Expression profiling of stem cell-related genes in neoadjuvant-treated gastric cancer: a NOTCH2, GSK3B and β-catenin gene signature predicts survival

Abstract

Cancer stem cell (CSC) based gene expression signatures are associated with prognosis in various tumour types and CSCs are suggested to be particularly drug resistant. The aim of our study was first, to determine the prognostic significance of CSC-related gene expression in residual tumour cells of neoadjuvant-treated gastric cancer (GC) patients. Second, we wished to examine, whether expression alterations between pre- and post-therapeutic tumour samples exist, consistent with an enrichment of drug resistant tumour cells. The expression of 44 genes was analysed in 63 formalin-fixed, paraffin embedded tumour specimens with partial tumour regression (10-50% residual tumour) after neoadjuvant chemotherapy by quantitative real time PCR low-density arrays. A signature of combined GSK3B(high), β-catenin (CTNNB1)(high) and NOTCH2(low) expression was strongly correlated with better patient survival (p<0.001). A prognostic relevance of these genes was also found analysing publically available gene expression data. The expression of 9 genes was compared between pre-therapeutic biopsies and post-therapeutic resected specimens. A significant post-therapeutic increase in NOTCH2, LGR5 and POU5F1 expression was found in tumours with different tumour regression grades. No significant alterations were observed for GSK3B and CTNNB1. Immunohistochemical analysis demonstrated a chemotherapy-associated increase in the intensity of NOTCH2 staining, but not in the percentage of NOTCH2. Taken together, the GSK3B, CTNNB1 and NOTCH2 expression signature is a novel, promising prognostic parameter for GC. The results of the differential expression analysis indicate a prominent role for NOTCH2 and chemotherapy resistance in GC, which seems to be related to an effect of the drugs on NOTCH2 expression rather than to an enrichment of NOTCH2 expressing tumour cells.

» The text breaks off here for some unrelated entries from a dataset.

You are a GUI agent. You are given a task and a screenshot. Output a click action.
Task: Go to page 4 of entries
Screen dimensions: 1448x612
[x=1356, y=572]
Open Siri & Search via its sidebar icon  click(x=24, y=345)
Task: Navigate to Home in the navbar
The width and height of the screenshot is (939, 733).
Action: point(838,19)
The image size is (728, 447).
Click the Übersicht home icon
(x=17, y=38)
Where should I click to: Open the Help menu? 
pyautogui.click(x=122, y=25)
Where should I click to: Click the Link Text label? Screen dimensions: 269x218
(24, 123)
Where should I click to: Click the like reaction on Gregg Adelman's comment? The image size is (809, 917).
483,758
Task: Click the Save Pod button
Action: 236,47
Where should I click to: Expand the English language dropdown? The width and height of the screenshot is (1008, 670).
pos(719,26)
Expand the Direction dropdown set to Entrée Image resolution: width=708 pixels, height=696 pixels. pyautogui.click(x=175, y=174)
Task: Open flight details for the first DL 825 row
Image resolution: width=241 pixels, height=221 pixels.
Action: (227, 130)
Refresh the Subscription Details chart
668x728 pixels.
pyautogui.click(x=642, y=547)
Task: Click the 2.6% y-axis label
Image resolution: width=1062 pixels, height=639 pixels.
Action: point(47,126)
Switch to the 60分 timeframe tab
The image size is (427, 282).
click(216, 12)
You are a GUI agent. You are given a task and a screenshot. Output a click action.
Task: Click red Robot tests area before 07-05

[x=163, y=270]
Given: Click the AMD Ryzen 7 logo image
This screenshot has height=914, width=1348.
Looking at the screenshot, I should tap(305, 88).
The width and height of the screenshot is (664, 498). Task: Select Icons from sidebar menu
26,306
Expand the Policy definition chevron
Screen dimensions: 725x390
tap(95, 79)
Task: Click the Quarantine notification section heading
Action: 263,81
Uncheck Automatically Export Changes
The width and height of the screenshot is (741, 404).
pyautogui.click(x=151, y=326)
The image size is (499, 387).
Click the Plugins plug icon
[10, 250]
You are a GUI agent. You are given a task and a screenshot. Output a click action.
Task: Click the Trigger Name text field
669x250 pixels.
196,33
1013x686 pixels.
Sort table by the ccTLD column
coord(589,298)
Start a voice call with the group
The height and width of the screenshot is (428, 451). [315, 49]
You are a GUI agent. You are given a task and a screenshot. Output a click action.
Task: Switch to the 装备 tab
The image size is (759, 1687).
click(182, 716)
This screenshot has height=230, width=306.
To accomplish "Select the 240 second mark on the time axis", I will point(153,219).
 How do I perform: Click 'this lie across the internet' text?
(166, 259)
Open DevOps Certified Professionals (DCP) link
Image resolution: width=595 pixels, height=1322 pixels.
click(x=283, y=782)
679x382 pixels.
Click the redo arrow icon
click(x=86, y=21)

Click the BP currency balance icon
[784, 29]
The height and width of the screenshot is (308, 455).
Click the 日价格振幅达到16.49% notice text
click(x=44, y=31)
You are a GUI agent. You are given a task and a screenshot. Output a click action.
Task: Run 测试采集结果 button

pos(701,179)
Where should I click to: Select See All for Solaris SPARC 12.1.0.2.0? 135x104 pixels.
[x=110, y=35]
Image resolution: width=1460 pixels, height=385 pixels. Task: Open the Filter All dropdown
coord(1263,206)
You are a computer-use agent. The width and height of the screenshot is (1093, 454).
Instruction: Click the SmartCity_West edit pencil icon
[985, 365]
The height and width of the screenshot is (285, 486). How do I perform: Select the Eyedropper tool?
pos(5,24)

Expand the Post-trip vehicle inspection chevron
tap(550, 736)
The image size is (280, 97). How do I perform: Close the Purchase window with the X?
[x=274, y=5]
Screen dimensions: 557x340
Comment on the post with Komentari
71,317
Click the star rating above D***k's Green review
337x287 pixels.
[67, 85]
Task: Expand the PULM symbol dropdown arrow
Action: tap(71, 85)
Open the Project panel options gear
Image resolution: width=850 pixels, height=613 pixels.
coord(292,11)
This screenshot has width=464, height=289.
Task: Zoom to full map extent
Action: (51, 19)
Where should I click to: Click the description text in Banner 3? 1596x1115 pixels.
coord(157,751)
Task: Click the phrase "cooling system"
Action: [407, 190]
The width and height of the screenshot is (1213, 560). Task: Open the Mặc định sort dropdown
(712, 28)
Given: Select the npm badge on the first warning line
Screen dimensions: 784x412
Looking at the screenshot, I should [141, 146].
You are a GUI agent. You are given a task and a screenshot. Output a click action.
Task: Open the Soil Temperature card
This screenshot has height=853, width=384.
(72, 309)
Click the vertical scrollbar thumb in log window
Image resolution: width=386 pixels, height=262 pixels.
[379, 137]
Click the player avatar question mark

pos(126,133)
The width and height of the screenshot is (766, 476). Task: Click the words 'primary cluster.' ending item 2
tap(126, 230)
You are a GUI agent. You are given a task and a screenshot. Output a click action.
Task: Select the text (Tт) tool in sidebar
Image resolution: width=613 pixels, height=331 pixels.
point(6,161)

Figure 1. Expression of GSK3B, CTNNB1 and NOTCH2 and association with survival. A)

Clustering of tumours based on expression of GSK3B, CTNNB1 and NOTCH2. B) The Kaplan-Meier curves of the patient clusters show better survival of patients in cluster 2 (median OS not reached) compared to cluster 1 (median OS 36.7 mo, 95% CI 24.4–49.1) or cluster 3 (median OS 55.9 mo, 95% CI 16.7–95.0). C) Kaplan-Meier curves of patients based on the categorisation of tumours according to the optimal cut-off values for the three genes (GSK3B ^high CTNNB1 ^high NOTCH2 ^low: median OS not reached; GSK3B ^low CTNNB1 ^low NOTCH2 ^high: median OS 18.0 mo, 95% CI 0–39.5; Others: median OS 42.1 mo, 95% CI 28.3–55.9). D) Analysis of publically available array data of gastric cancer . Kaplan-Meier curves of patients categorised according to the combined expression of GSK3B, CTNNB1 and NOTCH2 in the tumours using optimal cut-off values are shown (GSK3B ^high CTNNB1 ^high NOTCH2 ^low: median OS not reached; Others: median OS 14.6 mo, 95% CI 8.6–19.3). P-values were determined by the log-rank test.

Figure 2. Alterations in the immunohistochemical staining for NOTCH2 between pre-therapeutic biopsies and their corresponding post-therapeutic tumours.

Alterations of cytoplasmic staining intensities are shown. Each line indicates the alteration of the immunohistochemical staining score between the pre-therapeutic biopsy (Pre) and the corresponding post-therapeutic tumour specimen (Post) for each case. P-values were determined by the Wilcoxon signed rank test (exact).